Wie sieht es bei der Düngung aus?
Eine Kreislaufwirtschaft war früher normal - was im Stall anfällt, kommt aufs Feld. Jetzt wird die Gülle quasi mit Gift gleichgesetzt - obwohl der ordnungsgemäß bewirtschaftende Betrieb sich an die Düngeverordnung hält. Die regelt die Ausbringung der Gülle.
Kommen wir zum nächsten großen Thema...
...da wären wir jetzt bei der Massentierhaltung.
Richtig.
Solche Skandale wie der des Milchviehbauerns kürzlich im Allgäu dürfen nicht passieren, das ist furchtbar. Das geht gar nicht und bringt die ganze Branche in Verruf. Dennoch geht es den Tieren im Stall heute besser als vor 50 Jahren, vorausgesetzt, die Ställe werden ordentlich geführt. Die Kuh als Herdentier ist unter ihresgleichen, sie kann sich bewegen, der Stall ist hygienisch, da gibt es unter anderem Bürsten für die Tiere, Liegeboxen, wärmende Matten und noch viel mehr, damit sich das Tier so wohl wie möglich fühlt.

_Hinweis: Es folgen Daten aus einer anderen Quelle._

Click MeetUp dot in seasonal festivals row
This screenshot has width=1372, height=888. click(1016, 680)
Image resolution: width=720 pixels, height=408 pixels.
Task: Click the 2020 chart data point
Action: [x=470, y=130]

In den heutigen Ställen ist die Klimatisierung um Welten besser als in den 1960er Jahren.
Warum kommen sie nicht auf die Weide?
Weil das logistisch häufig nicht vertretbar ist. Man braucht eine stallnahe Wiese und muss auch die Bevölkerung mitnehmen: Wenn da eine Glocke bimmelt, geht das Gemecker los. Von den Fladen, den die Kühe hinterlassen, gar nicht zu reden. Das stinkt, das zieht Insekten an und zwar keine süße Biene - und schon hast du zwei Anzeigen am Hals. Im Urlaub die Weide in den Alpen zu genießen, das ist toll - aber sie vor der Haustür zu haben ist heutzutage etwas anderes.
Es gibt also auch nicht die großen stallnahen Flächen, die es dazu bräuchte?
Nein, die gibt es in Unterfranken eher selten.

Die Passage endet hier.